=== Begin Enclosure ===
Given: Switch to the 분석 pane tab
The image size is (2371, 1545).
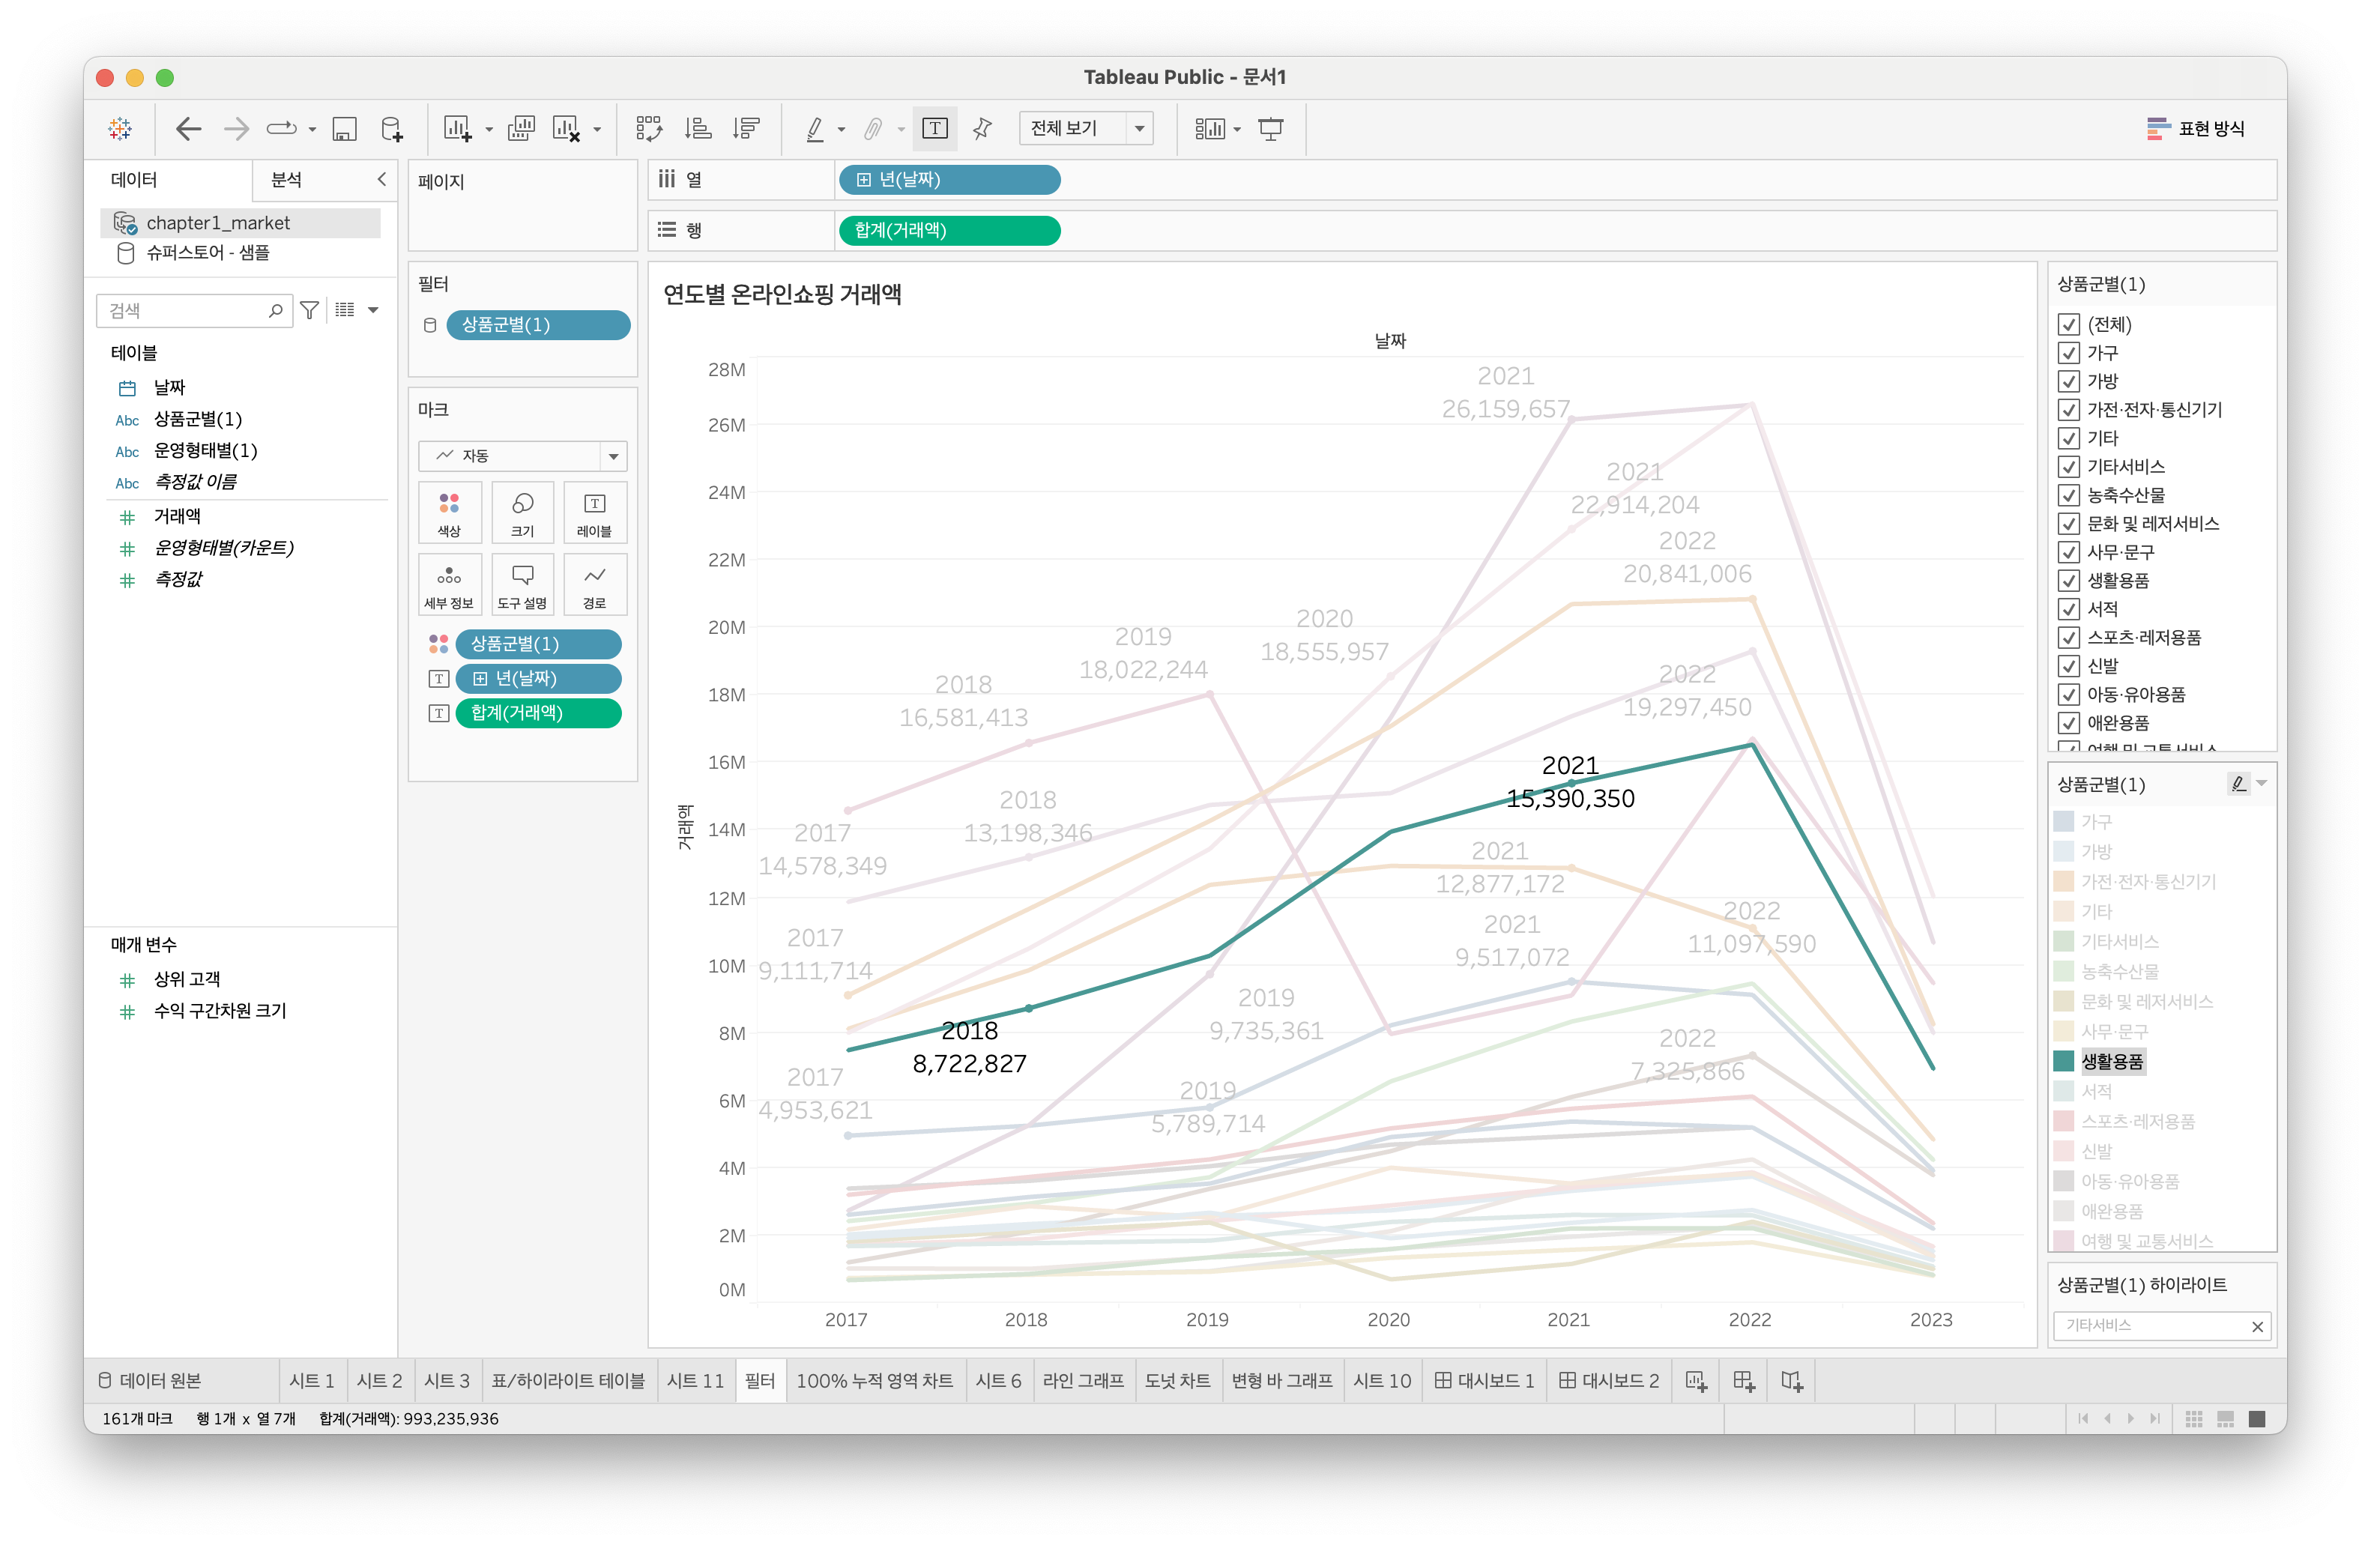Looking at the screenshot, I should (x=287, y=179).
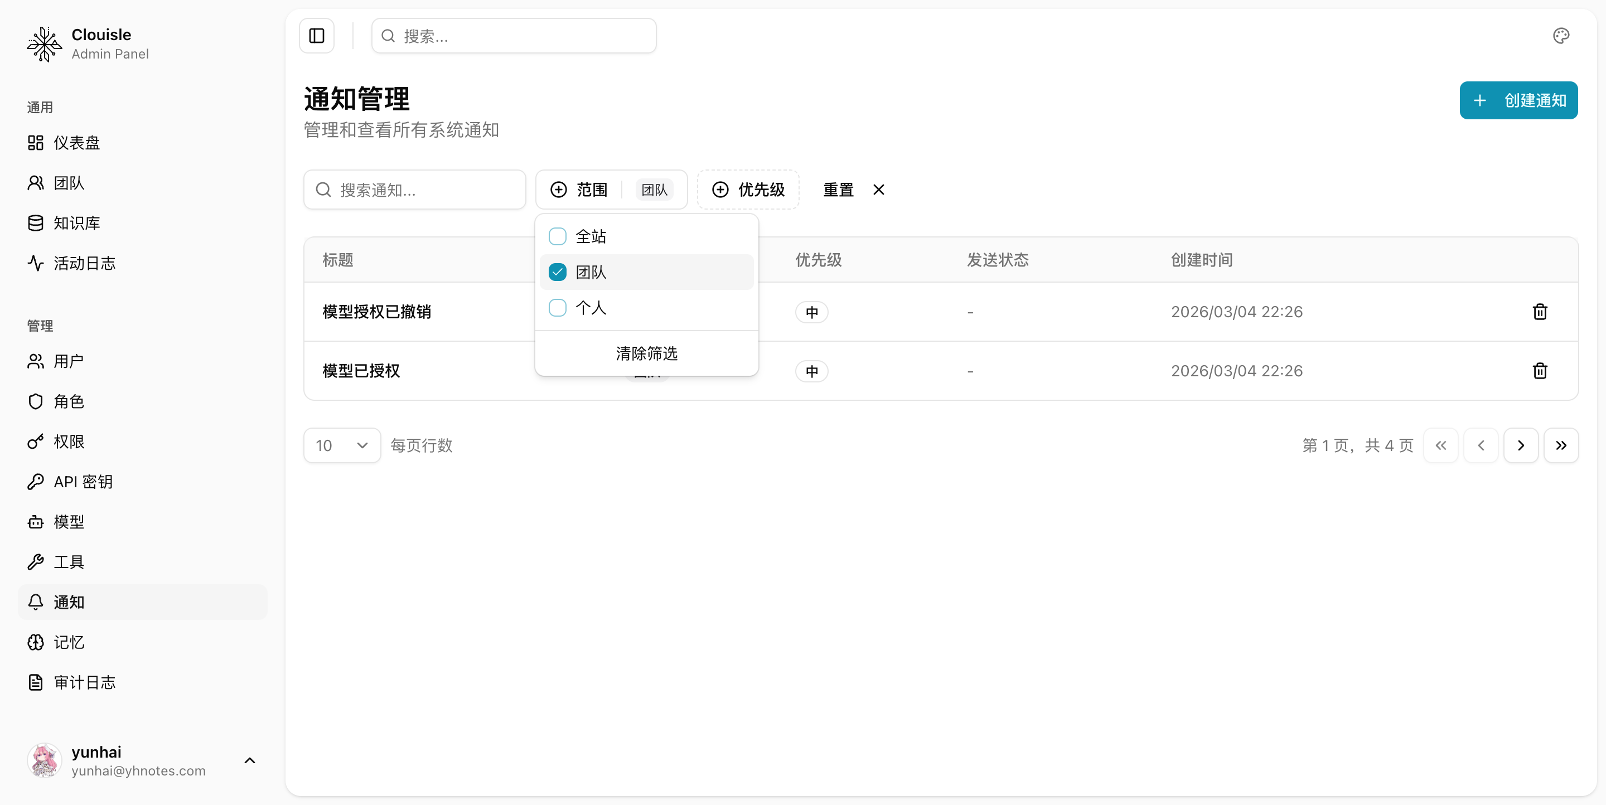The width and height of the screenshot is (1606, 805).
Task: Open the rows per page dropdown
Action: (342, 445)
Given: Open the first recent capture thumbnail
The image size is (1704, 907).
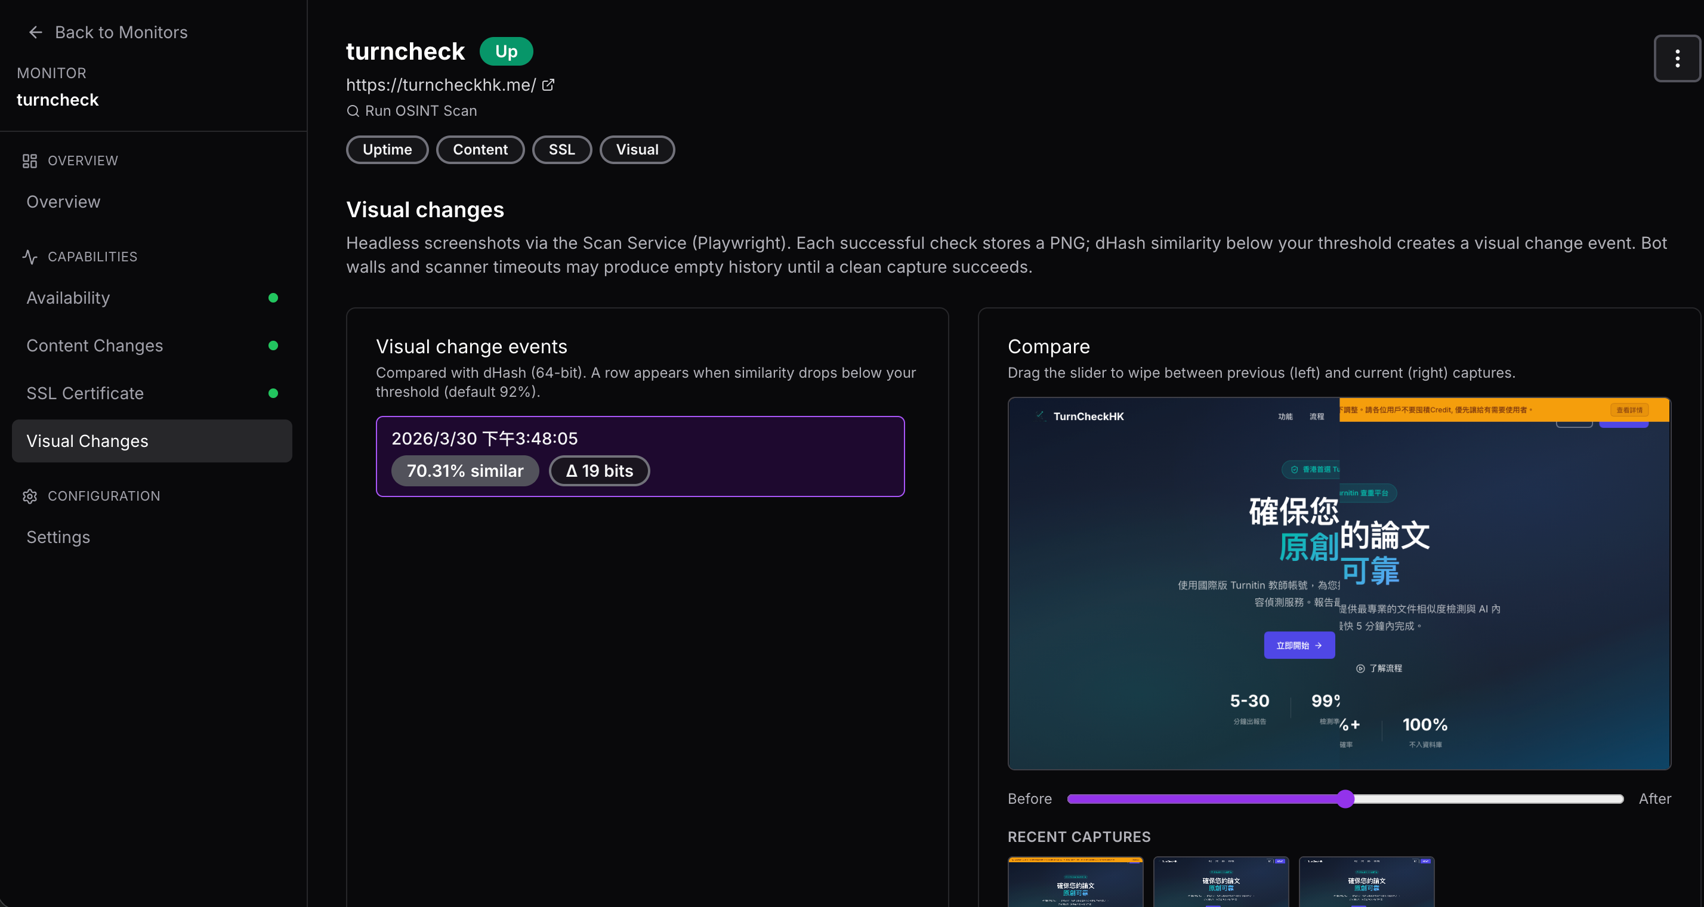Looking at the screenshot, I should click(x=1075, y=881).
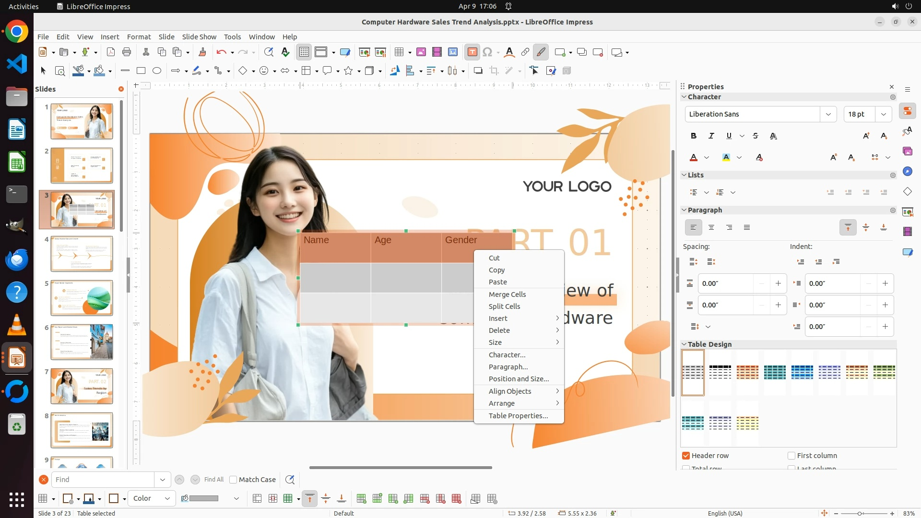Click the Find All button
The image size is (921, 518).
tap(213, 479)
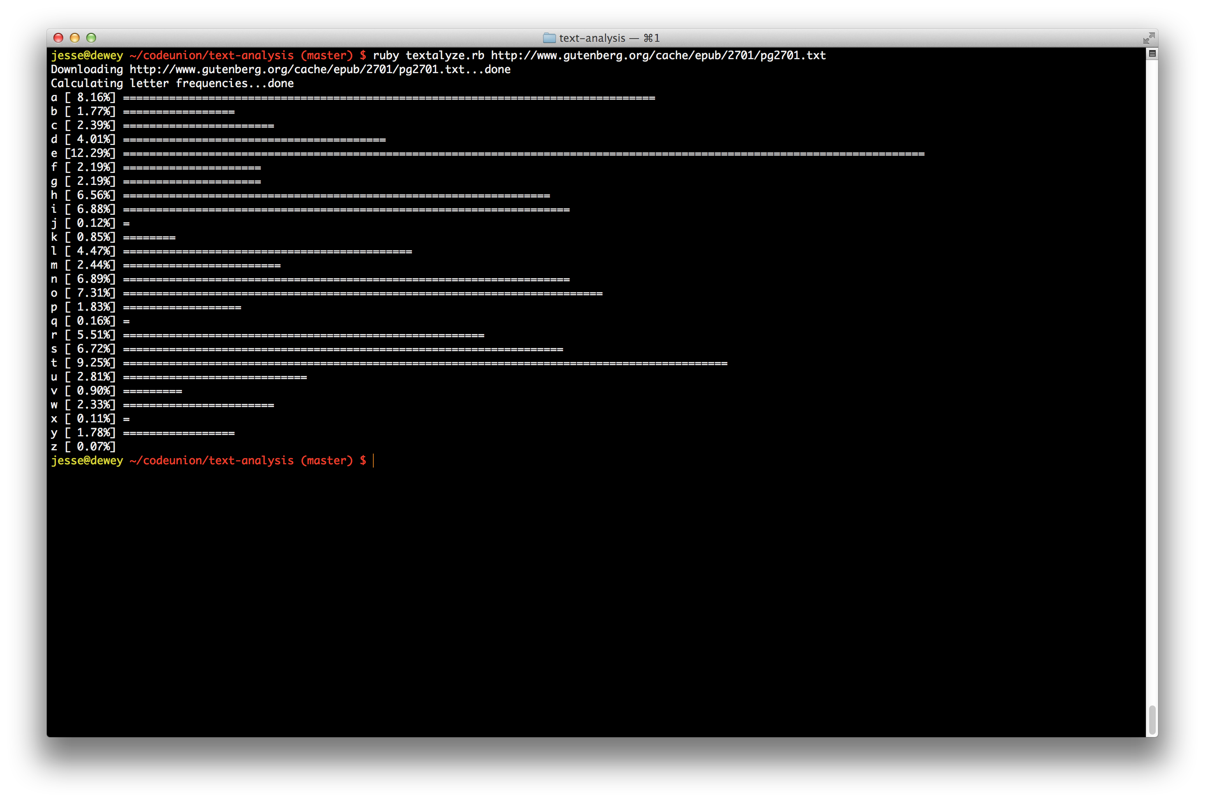This screenshot has width=1205, height=802.
Task: Click the red close window button
Action: [x=58, y=38]
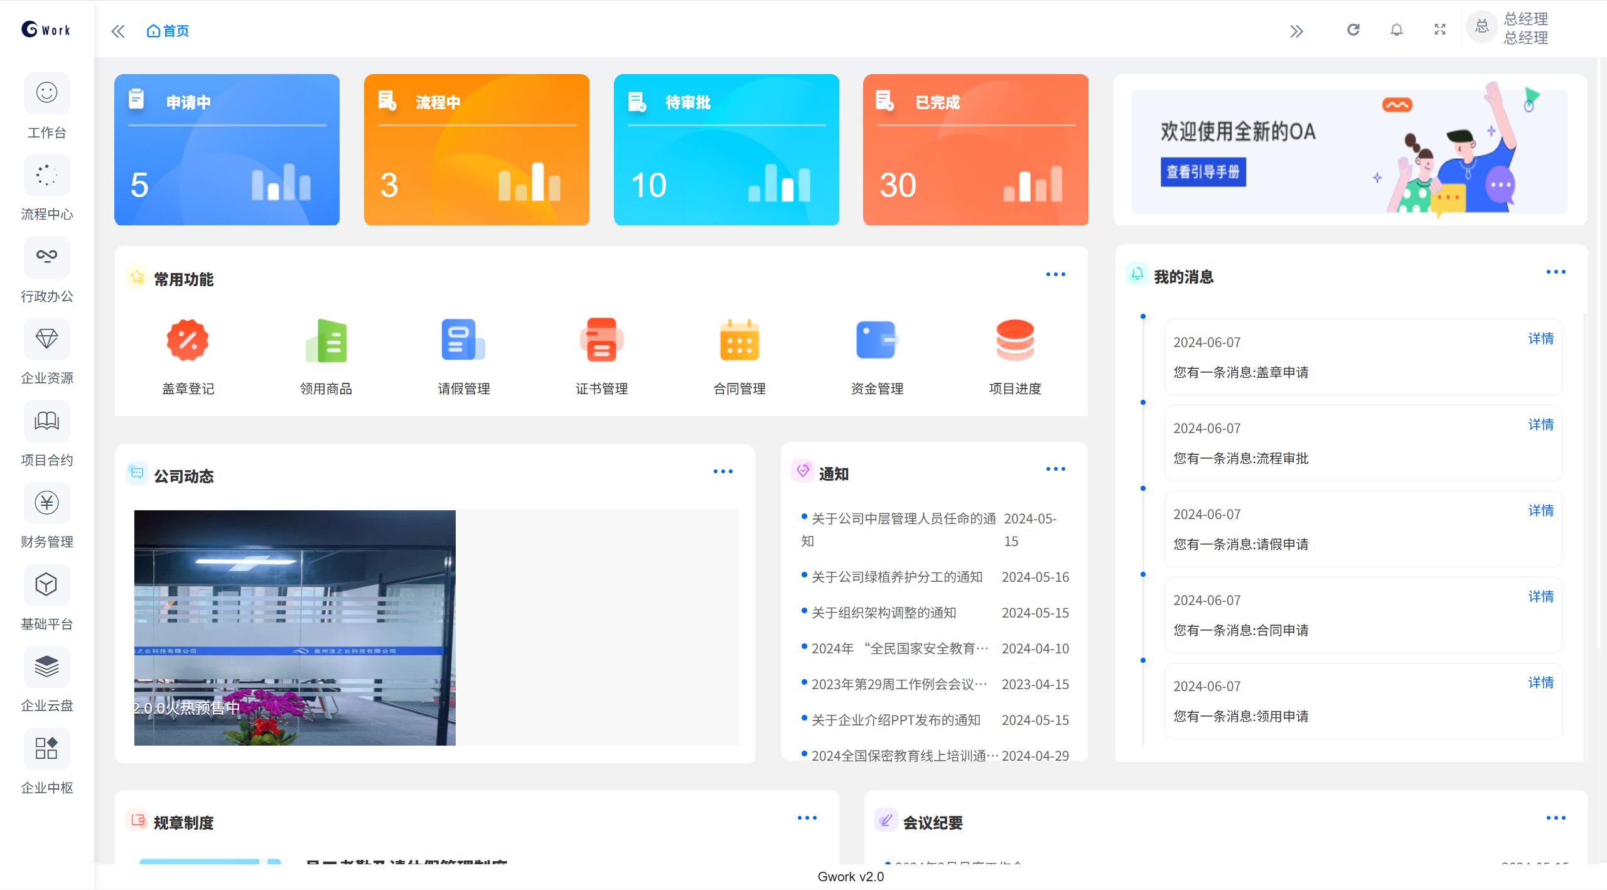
=== End Enclosure ===
EXERCISE PROMPT: All of the data must be set down exactly, with no pictures included.

YOUR RESPONSE:
Given: Switch to the 분석 pane tab
The image size is (2371, 1545).
Looking at the screenshot, I should (x=287, y=179).
The width and height of the screenshot is (1606, 805).
Task: Open the rows per page dropdown
Action: (342, 445)
Given: Open the first recent capture thumbnail
The image size is (1704, 907).
Looking at the screenshot, I should click(x=1075, y=881).
Click the Find All button
The image size is (921, 518).
tap(213, 479)
This screenshot has width=1205, height=802.
Task: Click the red close window button
Action: [x=58, y=38]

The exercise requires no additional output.